The determinantal ideals of extended Hankel matrices

TL;DR

This paper investigates determinantal ideals of extended Hankel matrices using Gröbner bases, providing solutions to membership problems, primary decompositions, and proving linear resolutions and quadratic Gröbner bases for Rees algebras.

Contribution

It introduces new methods for analyzing extended Hankel matrix ideals, including solving membership problems and describing their algebraic properties.

Findings

Solved the membership problem for symbolic powers of the ideals.

Computed the primary decomposition of products of determinantal ideals.

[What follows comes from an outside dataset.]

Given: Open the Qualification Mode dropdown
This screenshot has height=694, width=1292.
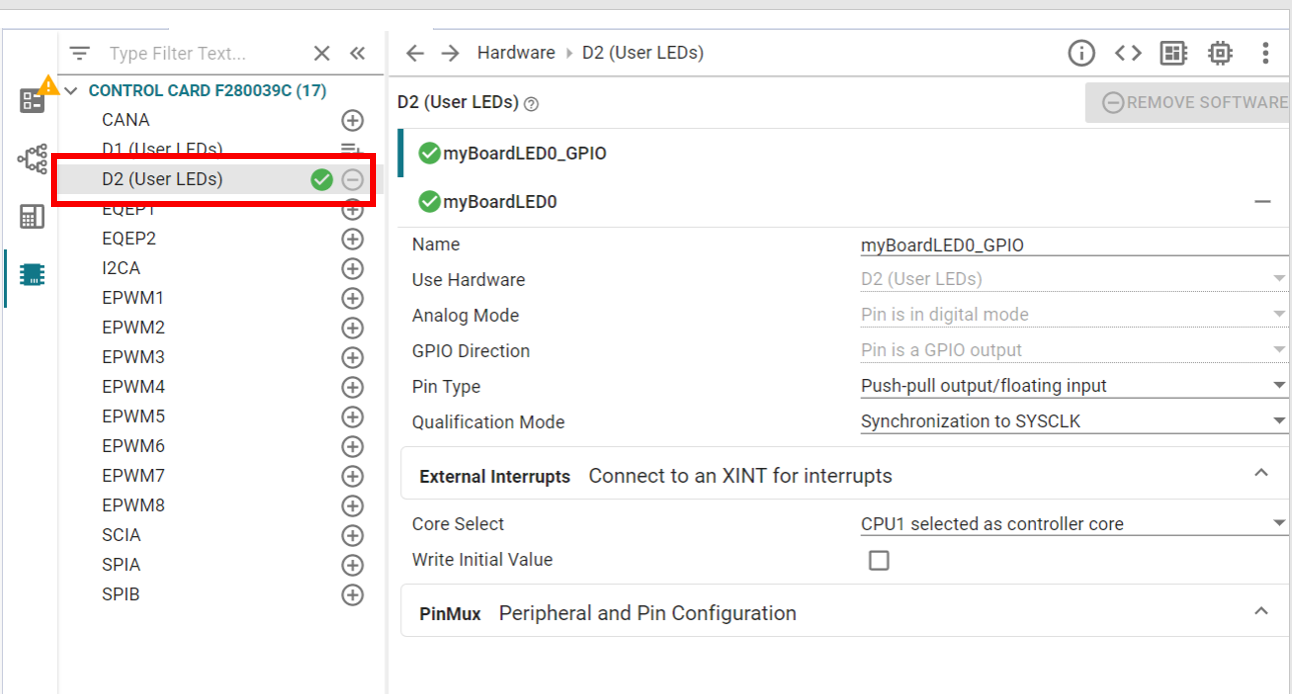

Proved that these products have linear resolutions and their Rees algebras are defined by quadratic Gröbner bases.

Abstract

In this paper, we use the tools of Gr\"{o}bner bases and combinatorial secant varieties to study the determinantal ideals $I_t$ of the extended Hankel matrices. Denote by $c$-chain a sequence $a_1,\...,a_k$ with $a_i+c<a_{i+1}$ for all $i=1,\...,k-1$. Using the results of $c$-chain, we solve the membership problem for the symbolic powers $I_t^{(s)}$ and we compute the primary decomposition of the product $I_{t_1}\... I_{t_k}$ of the determinantal ideals. Passing through the initial ideals and algebras we prove that the product $I_{t_1}\... I_{t_k}$ has a linear resolution and the multi-homogeneous Rees algebra $\Rees(I_{t_1},\...,I_{t_k})$ is defined by a Gr\"obner basis of quadrics.